Irmtraud Tarr: Den Klammerreflex haben wir schon als Baby, wir greifen und halten instinktiv fest. Das bleibt als das Bedürfnis, an Dingen festzuhalten, in uns. Aber das Loslassen, die kleinen und großen Abschiede, müssen wir erst lernen. Loslassen heißt beenden, abbrechen, aufhören. Das hat eine negative Konnotation, es erinnert ans Abschiednehmen, ans Aufgeben oder Scheitern. Und das steht auch in Kontrast zu dem, was uns anerzogen wird: Beharrlichkeit, Ausdauer, Durchhaltevermögen.
Was sind klassische Situationen, in denen es sich lohnt, loszulassen?
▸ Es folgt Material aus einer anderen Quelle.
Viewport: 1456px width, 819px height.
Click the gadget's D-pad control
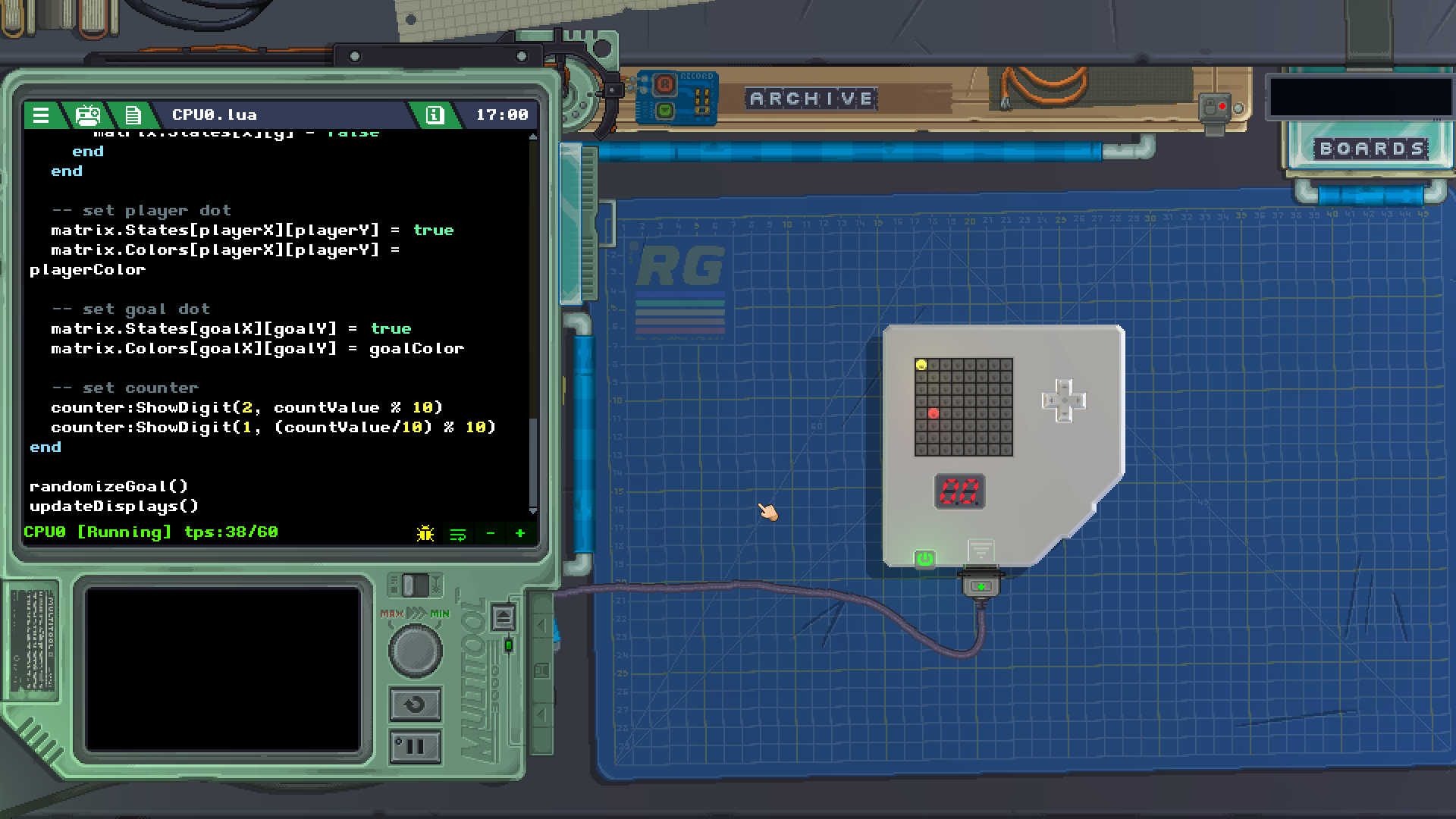[x=1063, y=401]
Loslassen kann und muss man in allen Lebensbereichen. Es betrifft Alltagssituationen, Konflikte oder lästige Gewohnheiten genauso wie die großen Themen, etwa Trennungen, Schicksalsschläge, Fehlentscheidungen oder den Abschied von einem Lebenstraum. Ein häufiges Beispiel sind berufliche Ziele. Wenn ich mir ein solches Ziel gesteckt habe, kann es sein, dass ich mich in dieses Ziel verbeiße und nicht mehr objektiv sagen kann, ob es sich überhaupt lohnt. Oder ob es an einem gewissen Punkt vielleicht besser ist, mich von diesem Ziel zu lösen. Oft hat man auch schon so viel in das Erreichen dieses Ziels gesteckt, dass man gar nicht darüber nachdenkt, dass ein Loslassen des Zieles viel größeren Nutzen hätte, als es weiterzuverfolgen. Das ist auch schwierig, denn die Kosten des Loslassens sind konkret: Die bereits investierte Zeit und Energie, das Eingeständnis, eine falsche Entscheidung getroffen zu haben, vielleicht auch das Gefühl des Scheiterns. Wohingegen die Nutzen des Loslassens noch nicht greifbar sind. Loslassen bedeutet auch Ungewissheit, das erfordert Mut.